Stored data entries
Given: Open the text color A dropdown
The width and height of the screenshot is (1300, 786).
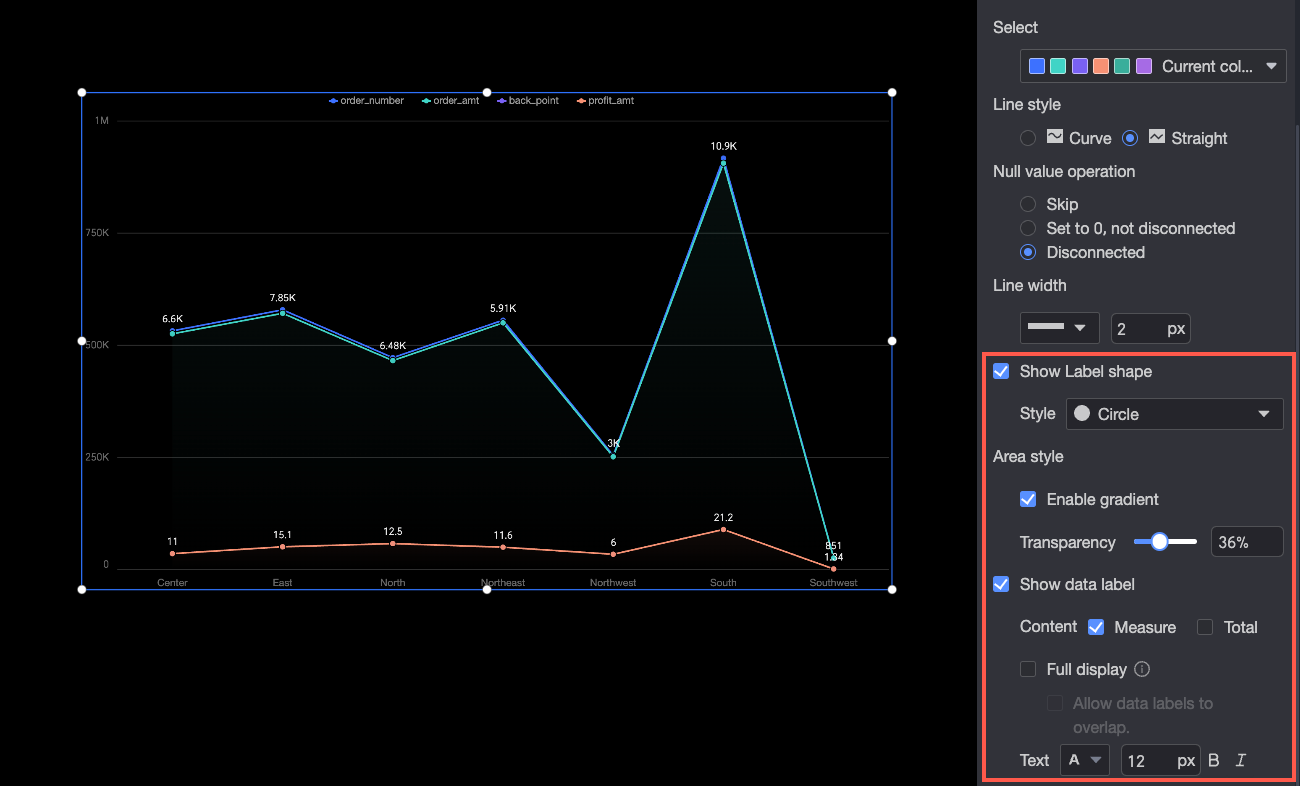Looking at the screenshot, I should (x=1085, y=760).
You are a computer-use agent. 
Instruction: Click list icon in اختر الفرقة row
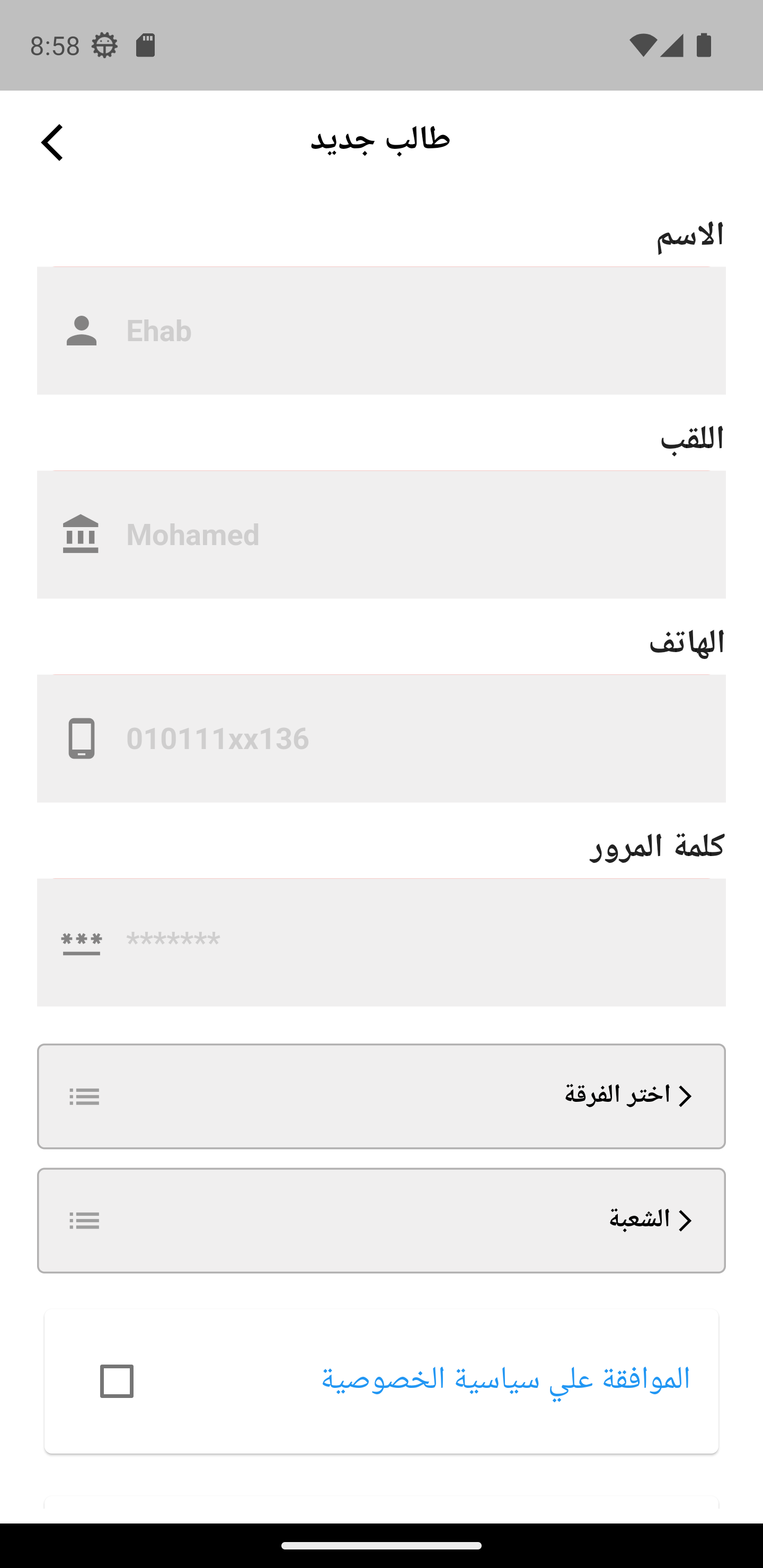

→ What to do
Each entry should be set down exactly, pictures excluded.

→ Response
Given: Open the text color A dropdown
The width and height of the screenshot is (1300, 786).
Looking at the screenshot, I should (x=1085, y=760).
You are a computer-use agent. 
Instruction: Click list icon in اختر الفرقة row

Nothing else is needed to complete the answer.